In keeping with reports by other groups, our study showed an incidence of proven and probable IFI of 8.5% [2, 4, 23]. Notably, patients with HCT-CI ≥3 had a significantly higher incidence of IFI as compared with those with HCT-CI 0–2 (12% vs. 5%, respectively). Univariate analysis confirmed that high HCT-CI was associated with IFI. Two factors may have particularly influenced the risk of developing IFI in our patient cohort: firstly, advanced disease at the time of transplant in more than two-thirds of the patients that was correlated with increased risk of IFI in a study by Gruppo Italiano Trapianti di Midollo [2]; secondly, severe pulmonary comorbidities that frequently contributed to high HCT-CI scores and may have predisposed to IFI. Several studies clearly documented that chronic obstructive pulmonary disease should be regarded as a predisposing condition for the development of IFI [5, 24, 25]. Interestingly, our multivariate analysis showed that, in patients who had both, the interaction of high HCT-CI and acute grade II–IV GVHD had a significant impact on the risk of IFI. This finding further confirms the well-documented role of GVHD as a factor influencing the risk of IFI in HSCT recipients [2, 23, 26].

In our study, other possible confounding factors could be ruled out. Fluconazole-based antifungal prophylaxis was largely employed in both HCT-CI cohorts (87% of patients in HCT-CI 0–2 group vs. 78% in HCT-CI ≥3 group) and only 17 patients (n = 8 in HCT-CI 0–2 group; n = 9 in HCT-CI ≥3 group) with a history of IFI prior to transplant received secondary prophylaxis. A reliable pre-transplant scoring system to assess the risk of developing IFI would be of great value in clinical practice. Liu et al. [23] demonstrated that an EBMT risk score >2 was an independent risk factor for IFI. The Bologna group developed an IFI risk prediction model in patients with hematological malignancies [27]. Neutropenia, lymphocytopenia, disease status, and prior IFI were factors that could discriminate between patients at low (risk score <6) or at high risk of IFI [27]. To our knowledge, our report is the first to show a significant association between HCT-CI and the risk of developing IFI. This finding may clinically be highly relevant as it identifies patients who may benefit from prompt and aggressive diagnostic workup. Furthermore, current guidelines recommend mold-active antifungal prophylaxis for patients who develop moderate-to-severe GVHD [28, 29]. Our results suggest that also the HCT-CI may identify patients who may benefit from this prophylaxis. Of note, the recommendation for mold-active prophylaxis in HSCT recipients with high HCT-CI is reinforced by our observation that all IFI but one was mold infections.
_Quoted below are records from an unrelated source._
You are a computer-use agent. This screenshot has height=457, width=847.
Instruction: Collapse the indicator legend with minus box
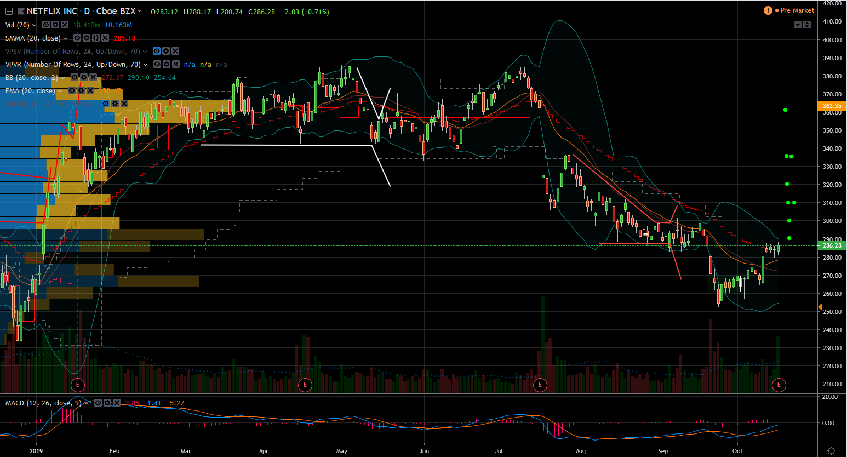coord(9,12)
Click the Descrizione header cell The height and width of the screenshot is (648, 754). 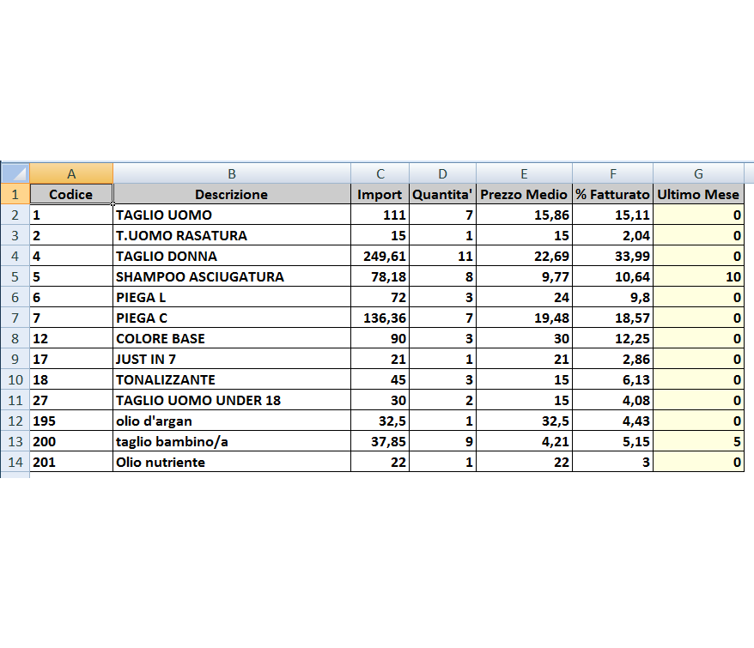point(233,194)
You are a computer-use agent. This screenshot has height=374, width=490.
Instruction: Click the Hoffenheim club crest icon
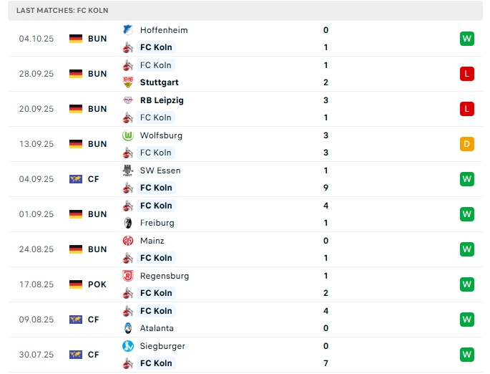[x=128, y=30]
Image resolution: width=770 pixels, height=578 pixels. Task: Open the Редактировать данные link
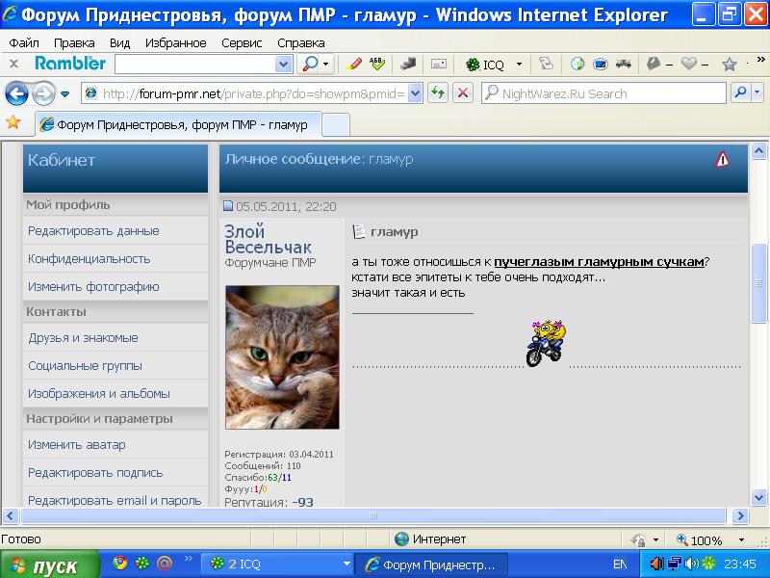93,231
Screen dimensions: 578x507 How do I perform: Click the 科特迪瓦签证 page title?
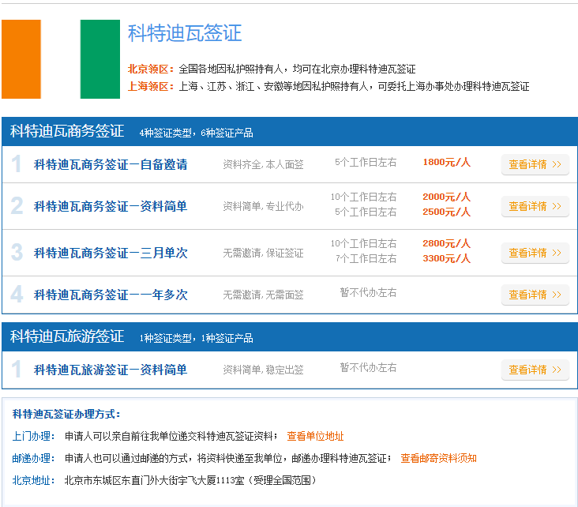pyautogui.click(x=185, y=33)
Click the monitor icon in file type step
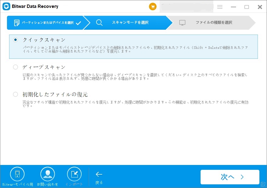 click(182, 23)
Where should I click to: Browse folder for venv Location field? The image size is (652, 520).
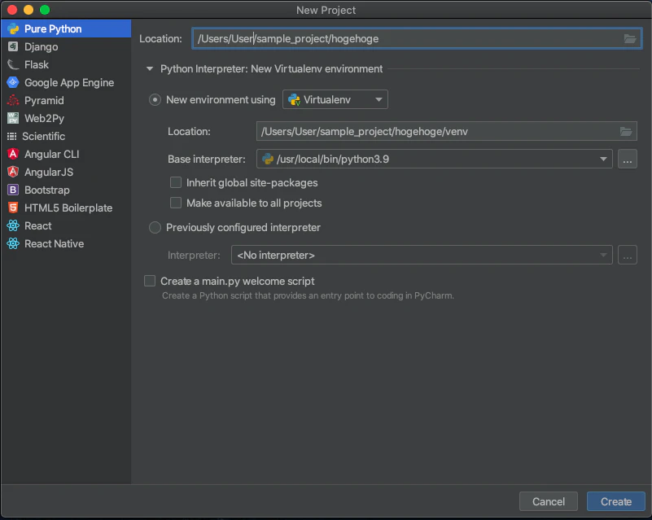point(626,131)
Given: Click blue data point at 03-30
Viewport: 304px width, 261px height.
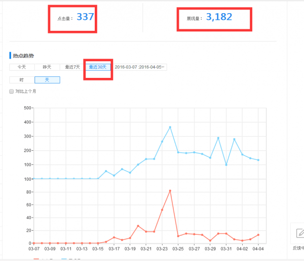Looking at the screenshot, I should point(218,138).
Despite the availability of a wide spectrum of antifungal agents, the development of IFI remains associated with poor clinical outcome. Martino et al. [30] showed that patients who developed IFI had a 2.1- and a 2.5-fold higher risk of NRM and IRM, respectively. Similarly, we found that the cumulative incidence of NRM was 49% and 16% in patients with and without IFI, respectively. Moreover, multivariate analysis confirmed that development of IFI was significantly associated with increased NRM and IRM. However, definitive conclusions that apply to all HSCT recipients cannot be drawn from our study, given the retrospective single-center analysis including only first transplants, and the not very large patient cohorts.
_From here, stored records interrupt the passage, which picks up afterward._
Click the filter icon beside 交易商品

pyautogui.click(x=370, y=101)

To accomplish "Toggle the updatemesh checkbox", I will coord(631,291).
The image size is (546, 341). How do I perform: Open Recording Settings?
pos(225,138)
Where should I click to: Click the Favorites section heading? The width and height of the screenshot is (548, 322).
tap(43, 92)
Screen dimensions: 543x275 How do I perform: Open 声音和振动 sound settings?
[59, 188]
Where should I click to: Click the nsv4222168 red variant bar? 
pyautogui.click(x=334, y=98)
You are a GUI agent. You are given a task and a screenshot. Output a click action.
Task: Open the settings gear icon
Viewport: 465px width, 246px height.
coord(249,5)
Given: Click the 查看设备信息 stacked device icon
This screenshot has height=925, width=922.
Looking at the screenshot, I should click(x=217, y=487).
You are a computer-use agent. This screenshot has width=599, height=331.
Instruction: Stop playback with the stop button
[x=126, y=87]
In conclusion, our study indicates that the HCT-CI correlates with the probability of developing IFI and their clinical outcome is very poor in patients with high HCT-CI. A further understanding of risk factors associated with IFI would improve our ability to discriminate high-risk patients who may benefit from more aggressive diagnostic and therapeutic strategies.